**SELECTION:**

☆ ☆ ☆

Thomas Shields (1862-1921), a priest and doctor of psychology at Catholic University of America, wrote his Making and Unmaking of a Dullard in 1909. Although written in the form of a dialogue taking place at weekly dinner parties over the course of months, it is universally considered his autobiography. As a dialogue, it is a resounding failure: no one besides the author comes off any deeper than a cardboard cutout, nor contributes much of anything except leading questions that simply interrupt the flow of Shields’s story.
This book reinforces an impression long held: the central figures in American education history are, almost without exception, unimaginative mediocrities. Horace Mann or William Torey Harris would, I imagine, bore one to tears ov er a beer, if they every did something so common; Shields comes off as precisely the sort of academic Silence Dogood or Mark Twain would have a field day with. The one exception, whose native brilliance sometimes shines through his prose, is, alas, a force for evil. John Dewey is a sharp dude, and a horror. Other intelligent men, like Brownson and Hecker, merely wrote about education without being crowned as ‘educationists’. And they have their own issues.
Back to Shields. Here is the list of participants in the dialogue, with as much as I can glean about their personalities and roles:
- Mr. O’Brien – the host?
- Mrs. O’Brien – The O’Briens make obvious statements or ask obvious questions
- Miss Russell/Miss Ruth – model teacher in the Lee School; “eminently qualified to enlighten us on the characteristic features of the modem school- room.” She provides the latest news on education trends.
- Judge Russell – her father? A judge, who also had a horrible experience in school but overcame it to become a judge. A gruff, elderly voice. O’Brien announces at the beginning that Judge Russell will need to keep the peace between the next two characters.

☆ ☆ ☆

**MATERIAL SUPPLIED:**
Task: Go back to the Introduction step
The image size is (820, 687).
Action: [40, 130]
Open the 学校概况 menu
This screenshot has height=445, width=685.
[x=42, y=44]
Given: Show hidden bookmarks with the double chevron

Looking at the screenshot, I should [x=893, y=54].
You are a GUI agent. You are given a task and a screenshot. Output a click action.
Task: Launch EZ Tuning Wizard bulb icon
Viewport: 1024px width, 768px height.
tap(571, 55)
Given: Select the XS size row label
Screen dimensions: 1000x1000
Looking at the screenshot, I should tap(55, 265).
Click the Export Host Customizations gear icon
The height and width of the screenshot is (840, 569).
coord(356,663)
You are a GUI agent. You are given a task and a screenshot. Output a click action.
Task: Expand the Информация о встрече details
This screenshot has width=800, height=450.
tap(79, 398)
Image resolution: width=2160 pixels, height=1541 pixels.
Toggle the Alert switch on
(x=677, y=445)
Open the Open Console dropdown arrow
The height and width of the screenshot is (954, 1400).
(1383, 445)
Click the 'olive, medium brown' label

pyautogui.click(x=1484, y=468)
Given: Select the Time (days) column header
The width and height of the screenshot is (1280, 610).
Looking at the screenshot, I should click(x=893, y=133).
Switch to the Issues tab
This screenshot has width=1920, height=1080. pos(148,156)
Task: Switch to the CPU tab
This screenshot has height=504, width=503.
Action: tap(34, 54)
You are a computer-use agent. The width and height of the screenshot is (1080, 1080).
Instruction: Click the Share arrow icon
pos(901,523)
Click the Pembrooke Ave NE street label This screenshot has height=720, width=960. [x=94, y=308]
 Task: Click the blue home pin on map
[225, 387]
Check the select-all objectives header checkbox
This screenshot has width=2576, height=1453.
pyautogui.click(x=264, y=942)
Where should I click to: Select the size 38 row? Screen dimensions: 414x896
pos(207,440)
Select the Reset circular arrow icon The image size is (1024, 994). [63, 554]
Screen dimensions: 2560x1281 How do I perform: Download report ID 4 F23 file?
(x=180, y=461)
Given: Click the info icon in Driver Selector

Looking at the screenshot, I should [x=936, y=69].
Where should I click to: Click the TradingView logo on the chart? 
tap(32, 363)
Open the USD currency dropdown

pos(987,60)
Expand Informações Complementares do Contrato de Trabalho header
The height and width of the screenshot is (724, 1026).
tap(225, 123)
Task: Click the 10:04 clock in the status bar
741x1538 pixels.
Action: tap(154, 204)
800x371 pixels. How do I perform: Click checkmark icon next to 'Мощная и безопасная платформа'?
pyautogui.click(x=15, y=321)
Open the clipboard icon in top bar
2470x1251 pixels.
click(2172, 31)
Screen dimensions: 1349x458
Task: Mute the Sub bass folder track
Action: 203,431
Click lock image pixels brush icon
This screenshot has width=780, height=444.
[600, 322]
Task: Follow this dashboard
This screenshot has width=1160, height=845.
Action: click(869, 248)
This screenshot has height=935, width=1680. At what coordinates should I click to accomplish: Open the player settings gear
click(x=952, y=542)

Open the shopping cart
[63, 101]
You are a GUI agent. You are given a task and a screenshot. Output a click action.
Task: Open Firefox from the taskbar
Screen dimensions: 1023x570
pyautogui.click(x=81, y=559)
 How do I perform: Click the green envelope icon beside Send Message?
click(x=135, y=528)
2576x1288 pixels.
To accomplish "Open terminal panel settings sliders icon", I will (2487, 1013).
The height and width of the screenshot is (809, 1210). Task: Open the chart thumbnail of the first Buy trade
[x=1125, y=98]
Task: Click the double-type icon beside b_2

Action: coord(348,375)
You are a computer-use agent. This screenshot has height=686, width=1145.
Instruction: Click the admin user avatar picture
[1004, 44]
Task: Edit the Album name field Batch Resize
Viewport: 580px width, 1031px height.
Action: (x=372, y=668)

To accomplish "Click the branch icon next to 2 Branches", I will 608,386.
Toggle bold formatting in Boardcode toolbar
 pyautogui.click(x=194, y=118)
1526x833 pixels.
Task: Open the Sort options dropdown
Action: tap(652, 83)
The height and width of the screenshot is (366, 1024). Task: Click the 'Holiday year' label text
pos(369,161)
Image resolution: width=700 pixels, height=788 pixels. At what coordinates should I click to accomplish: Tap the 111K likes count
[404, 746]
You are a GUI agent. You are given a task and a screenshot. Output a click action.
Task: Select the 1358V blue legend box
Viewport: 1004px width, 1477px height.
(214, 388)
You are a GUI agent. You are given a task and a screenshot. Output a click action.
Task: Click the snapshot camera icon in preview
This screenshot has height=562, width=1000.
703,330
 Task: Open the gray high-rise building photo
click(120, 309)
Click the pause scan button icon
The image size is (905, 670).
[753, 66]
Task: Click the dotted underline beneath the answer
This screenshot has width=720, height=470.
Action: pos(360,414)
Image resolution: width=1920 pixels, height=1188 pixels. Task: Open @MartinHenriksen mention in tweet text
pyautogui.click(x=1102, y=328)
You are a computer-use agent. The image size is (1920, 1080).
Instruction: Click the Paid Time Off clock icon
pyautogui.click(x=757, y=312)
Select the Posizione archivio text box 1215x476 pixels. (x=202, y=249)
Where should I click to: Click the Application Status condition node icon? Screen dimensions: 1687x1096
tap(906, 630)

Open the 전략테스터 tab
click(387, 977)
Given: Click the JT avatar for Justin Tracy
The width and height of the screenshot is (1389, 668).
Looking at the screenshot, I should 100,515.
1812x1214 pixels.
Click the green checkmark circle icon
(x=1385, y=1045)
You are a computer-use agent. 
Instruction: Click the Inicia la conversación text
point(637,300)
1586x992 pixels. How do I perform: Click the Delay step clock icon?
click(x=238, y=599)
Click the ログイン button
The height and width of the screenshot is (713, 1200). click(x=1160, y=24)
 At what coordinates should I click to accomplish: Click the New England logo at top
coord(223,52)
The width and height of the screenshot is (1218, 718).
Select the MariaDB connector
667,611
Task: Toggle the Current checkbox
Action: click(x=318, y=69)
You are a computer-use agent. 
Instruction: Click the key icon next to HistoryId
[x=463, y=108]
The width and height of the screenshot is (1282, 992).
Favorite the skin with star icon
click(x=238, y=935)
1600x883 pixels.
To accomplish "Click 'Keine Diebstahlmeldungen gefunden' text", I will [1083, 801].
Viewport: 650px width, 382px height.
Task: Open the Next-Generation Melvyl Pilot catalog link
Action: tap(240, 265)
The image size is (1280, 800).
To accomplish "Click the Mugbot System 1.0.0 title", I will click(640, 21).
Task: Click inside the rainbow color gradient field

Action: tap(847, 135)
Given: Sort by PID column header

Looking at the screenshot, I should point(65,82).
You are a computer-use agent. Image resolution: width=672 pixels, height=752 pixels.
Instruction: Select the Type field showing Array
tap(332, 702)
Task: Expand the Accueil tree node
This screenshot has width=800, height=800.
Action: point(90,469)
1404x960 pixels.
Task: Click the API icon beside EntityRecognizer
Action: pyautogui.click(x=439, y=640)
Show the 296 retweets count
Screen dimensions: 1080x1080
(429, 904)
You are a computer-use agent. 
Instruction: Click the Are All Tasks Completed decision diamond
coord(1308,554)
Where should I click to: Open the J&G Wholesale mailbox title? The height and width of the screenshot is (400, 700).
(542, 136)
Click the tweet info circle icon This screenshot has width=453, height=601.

☆ ☆ ☆

**TASKS TO PERFORM:**
a - Name every participant in the dialogue listed in the review of Shields's book.
b - Reproduce the review of Shields's book from "- Mrs. O’Brien" up to and including "next two characters.", swapping "Judge Russell" for "Mr. Russell" wherever it occurs.
c - According to the review of Shields's book, in what year did Shields write Making and Unmaking of a Dullard?

**THE SOLUTIONS:**
a -
- Mr. O’Brien
- Mrs. O’Brien
- Miss Russell/Miss Ruth
- Judge Russell

b -
- Mrs. O’Brien – The O’Briens make obvious statements or ask obvious questions
- Miss Russell/Miss Ruth – model teacher in the Lee School; “eminently qualified to enlighten us on the characteristic features of the modem school- room.” She provides the latest news on education trends.
- Mr. Russell – her father? A judge, who also had a horrible experience in school but overcame it to become a judge. A gruff, elderly voice. O’Brien announces at the beginning that Mr. Russell will need to keep the peace between the next two characters.

c - 1909